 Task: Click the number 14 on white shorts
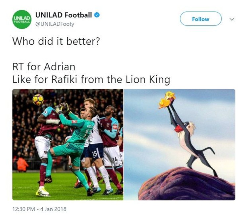(115, 159)
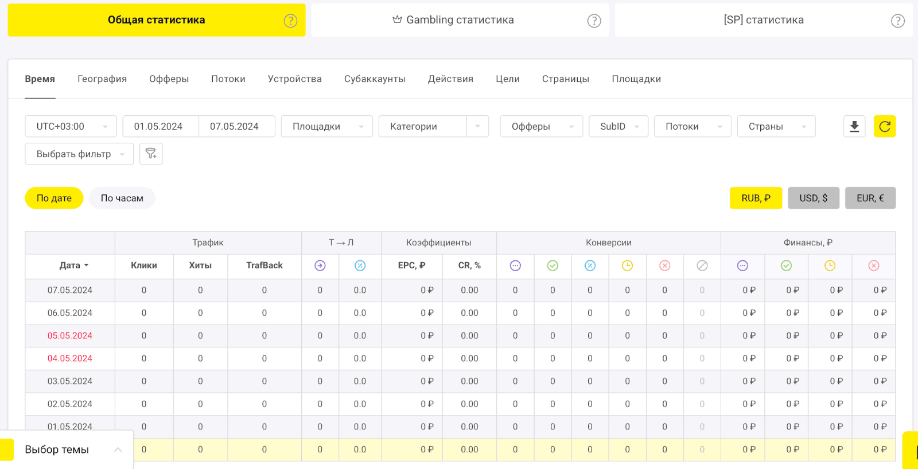Expand the Офферы filter dropdown
The height and width of the screenshot is (469, 918).
tap(541, 126)
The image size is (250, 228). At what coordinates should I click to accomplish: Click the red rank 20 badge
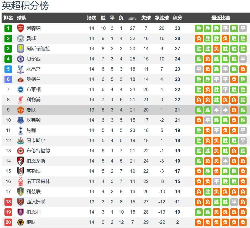[x=8, y=222]
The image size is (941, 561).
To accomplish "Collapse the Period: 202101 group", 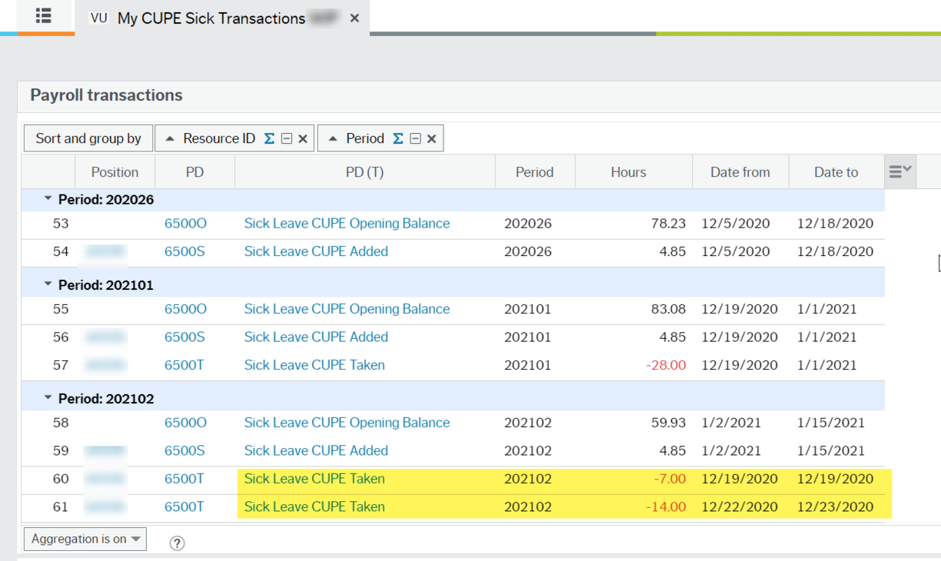I will [x=48, y=283].
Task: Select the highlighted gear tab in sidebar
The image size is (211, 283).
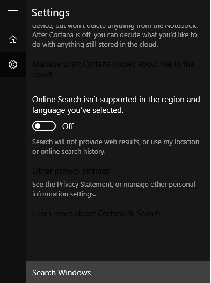Action: (x=13, y=65)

EXERCISE GOAL: Reproduce word for word the lines from the very first one through the line that contains "[x=8, y=222]", leaving out the pictures.

RESPONSE FOR THIS EXERCISE:
 Task: Click the number 14 on white shorts
(115, 159)
Expand the Офферы filter dropdown
The height and width of the screenshot is (469, 918).
tap(541, 126)
The image size is (250, 228). At what coordinates should I click to accomplish: Click the red rank 20 badge
[x=8, y=222]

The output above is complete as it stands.